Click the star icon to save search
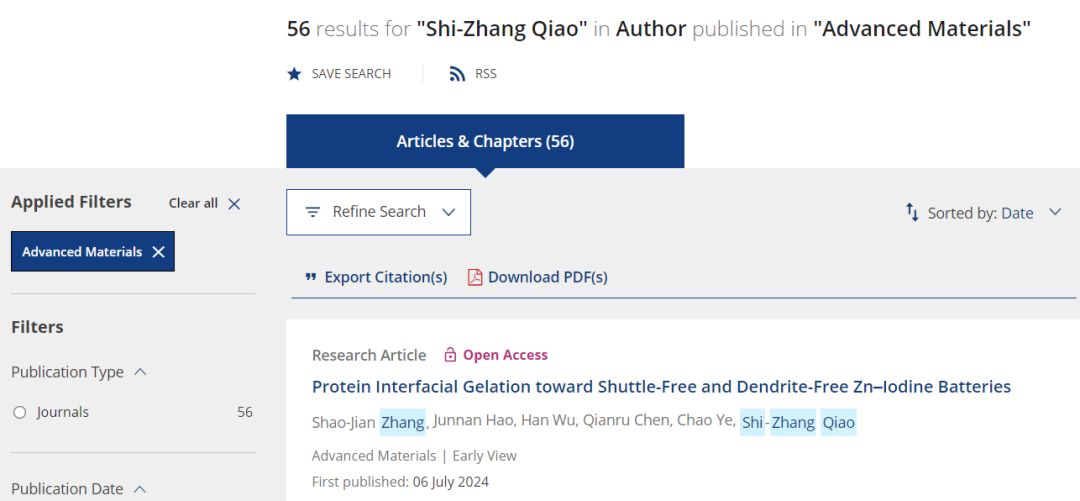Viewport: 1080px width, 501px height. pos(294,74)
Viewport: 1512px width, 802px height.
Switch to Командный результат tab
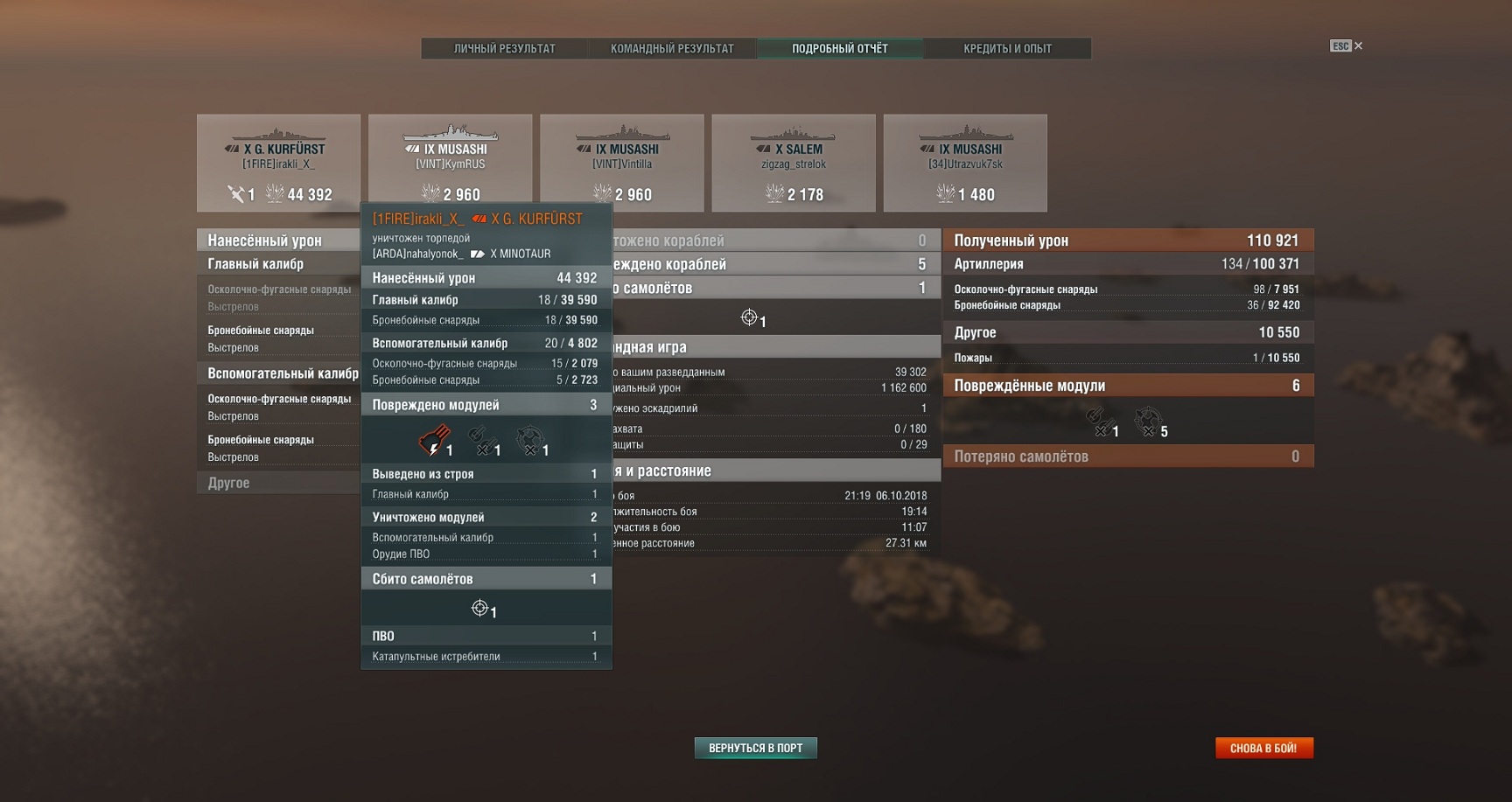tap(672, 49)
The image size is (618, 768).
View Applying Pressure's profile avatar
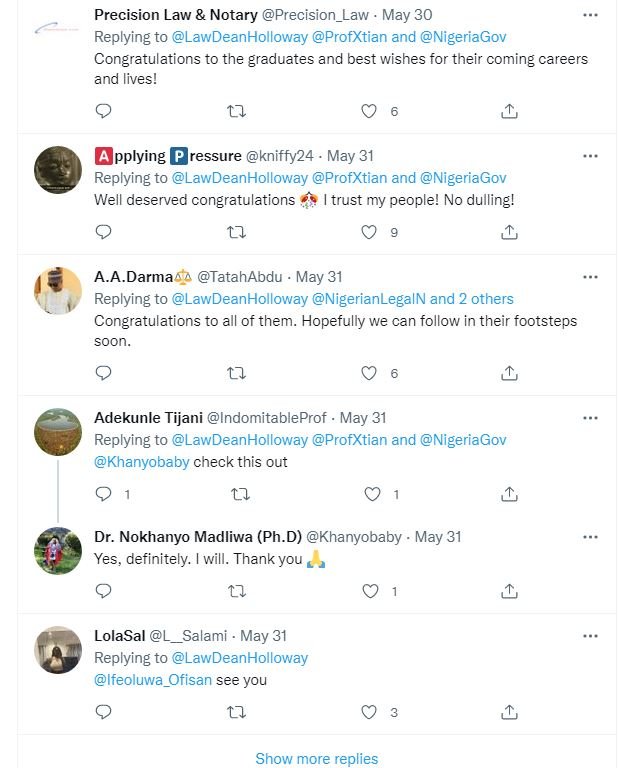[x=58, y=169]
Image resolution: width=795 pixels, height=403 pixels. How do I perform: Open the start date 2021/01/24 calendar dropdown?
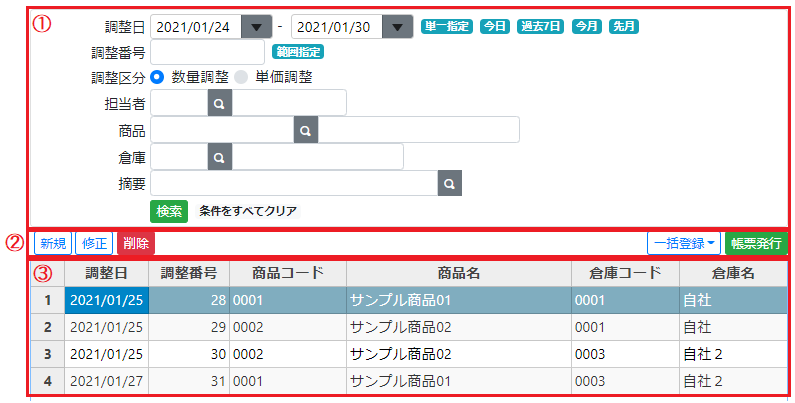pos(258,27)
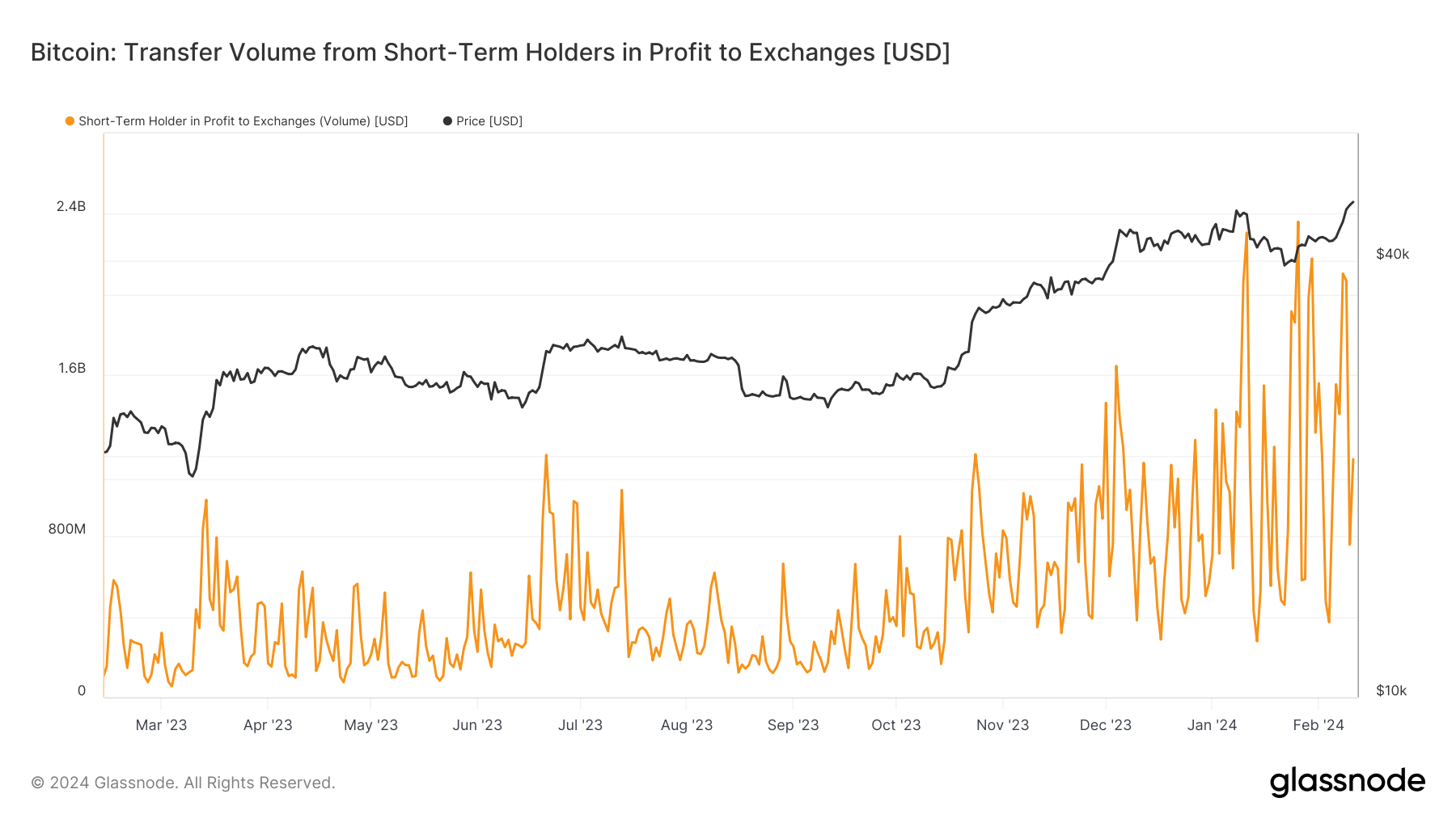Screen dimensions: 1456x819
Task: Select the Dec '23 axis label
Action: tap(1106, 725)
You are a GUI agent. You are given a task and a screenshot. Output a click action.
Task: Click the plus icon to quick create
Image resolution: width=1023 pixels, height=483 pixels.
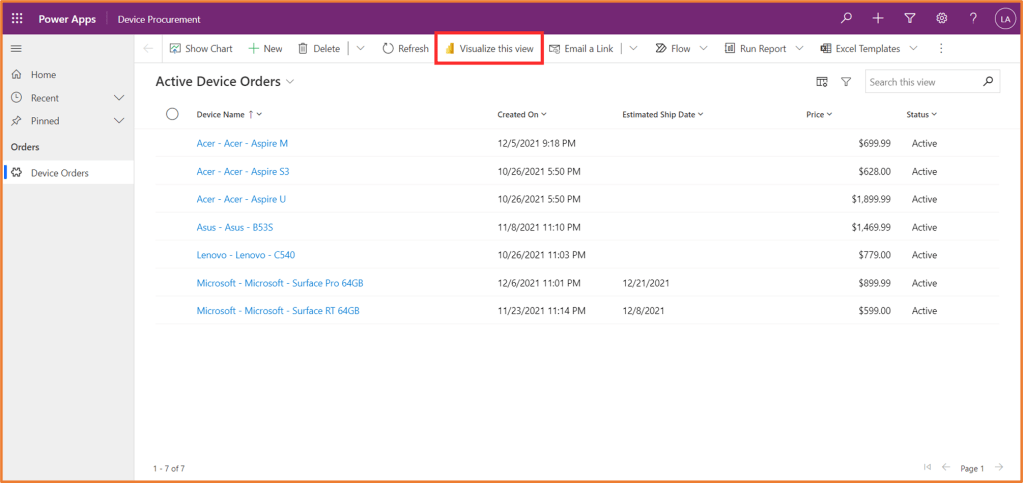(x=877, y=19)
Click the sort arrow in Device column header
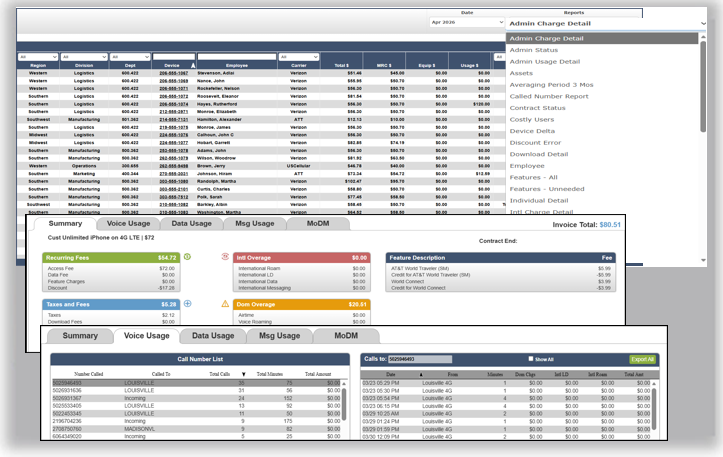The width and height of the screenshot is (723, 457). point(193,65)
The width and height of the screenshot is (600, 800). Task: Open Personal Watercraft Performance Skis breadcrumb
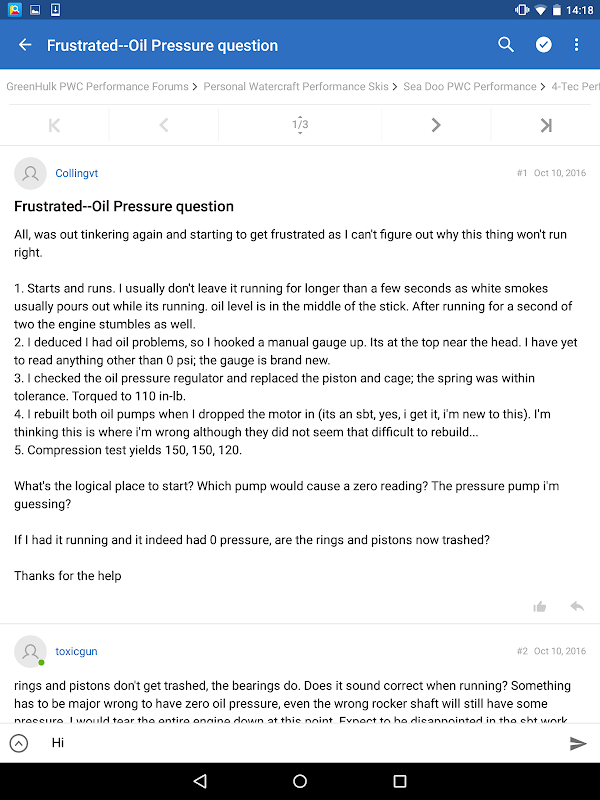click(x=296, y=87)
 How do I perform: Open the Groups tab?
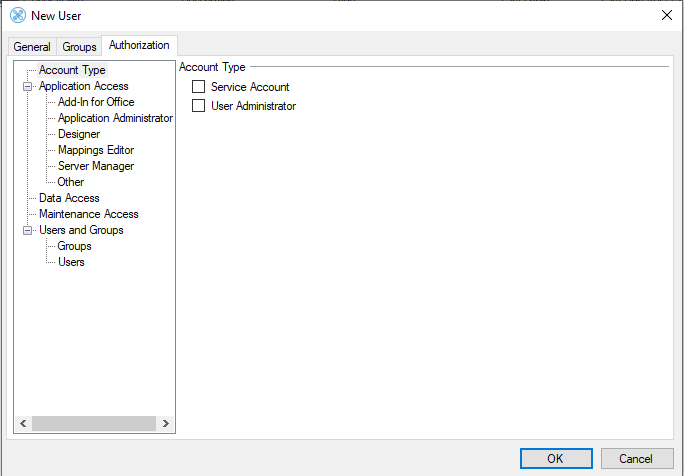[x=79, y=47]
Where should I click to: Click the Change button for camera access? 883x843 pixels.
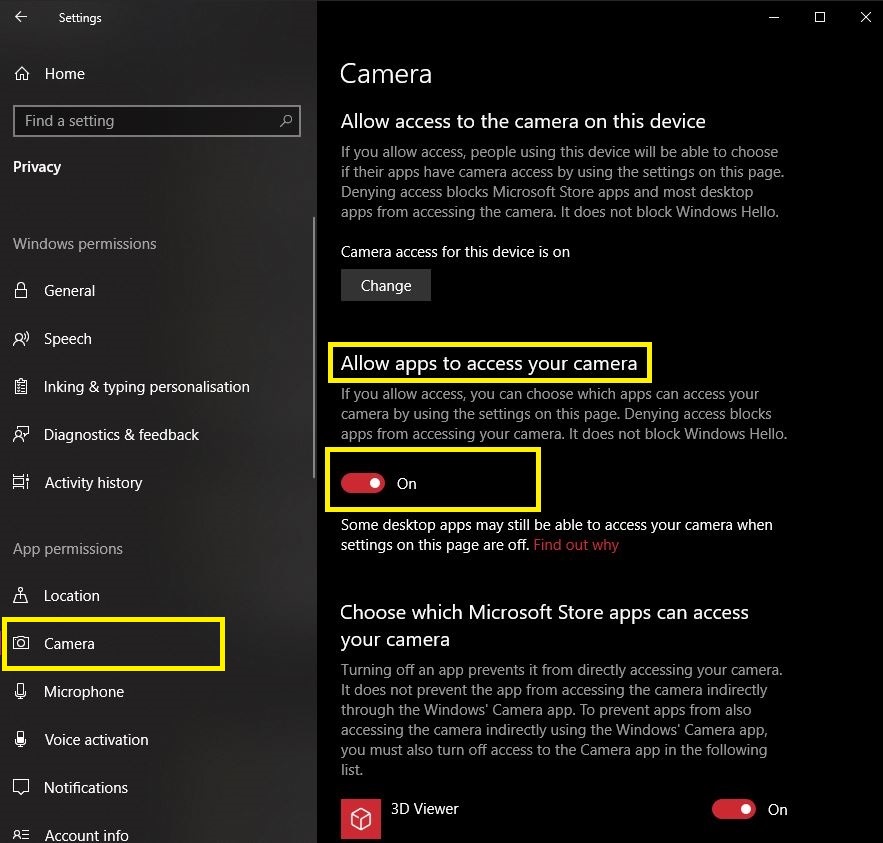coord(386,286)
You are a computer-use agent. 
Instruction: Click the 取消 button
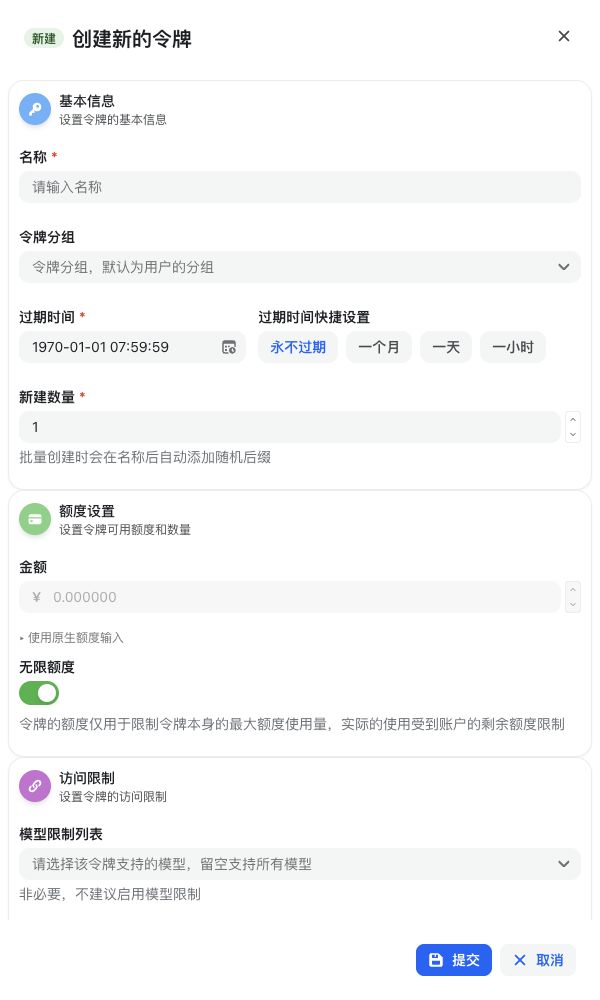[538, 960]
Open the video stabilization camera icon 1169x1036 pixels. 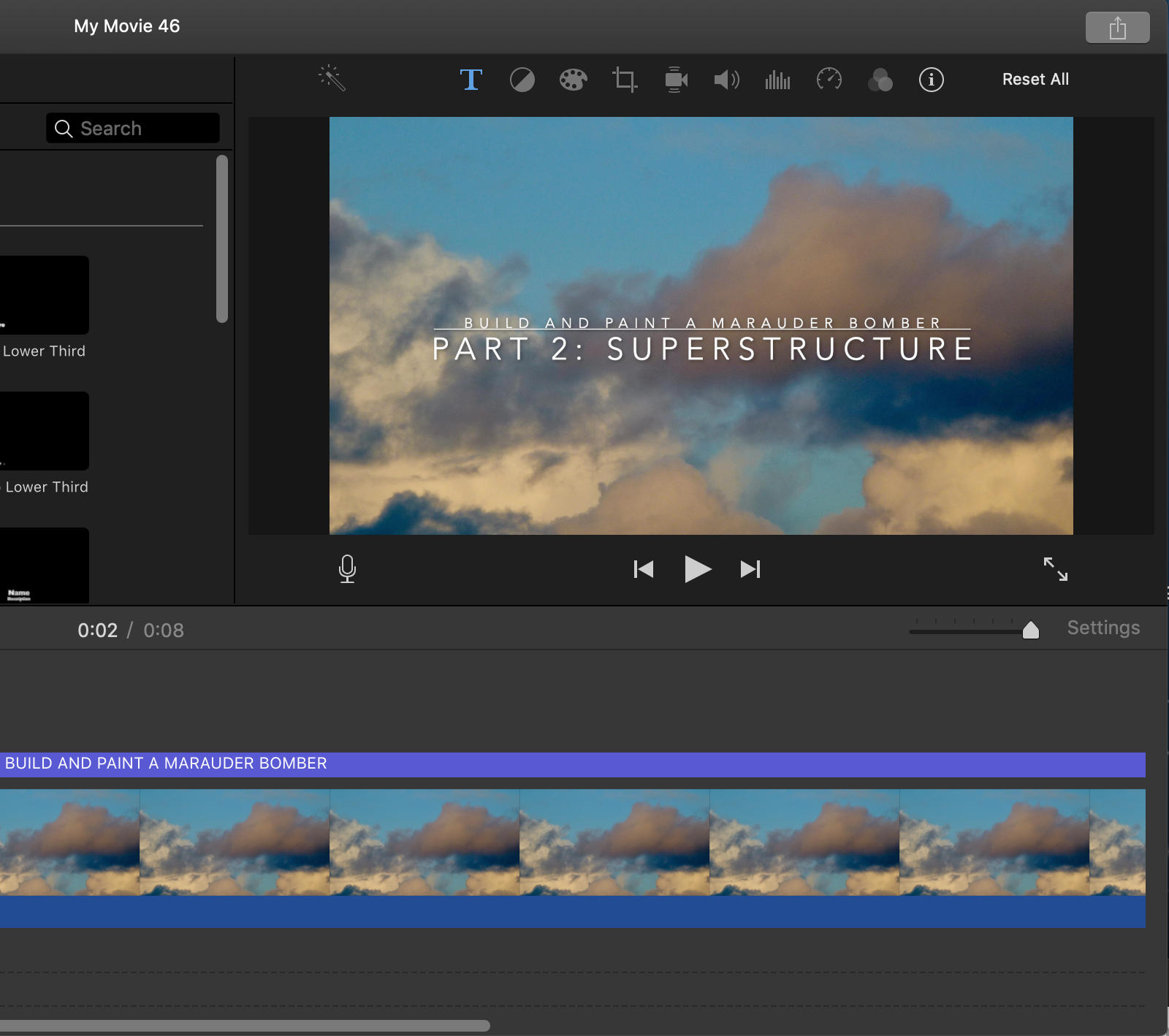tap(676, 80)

_WORK INSTRUCTIONS_
Among the lines above, find those that contain the word "agent" and copy them.

_ANSWER TO THIS EXERCISE_
You are a GUI agent. You are given a task and a screenshot. Output a click action.
You are a computer-use agent. 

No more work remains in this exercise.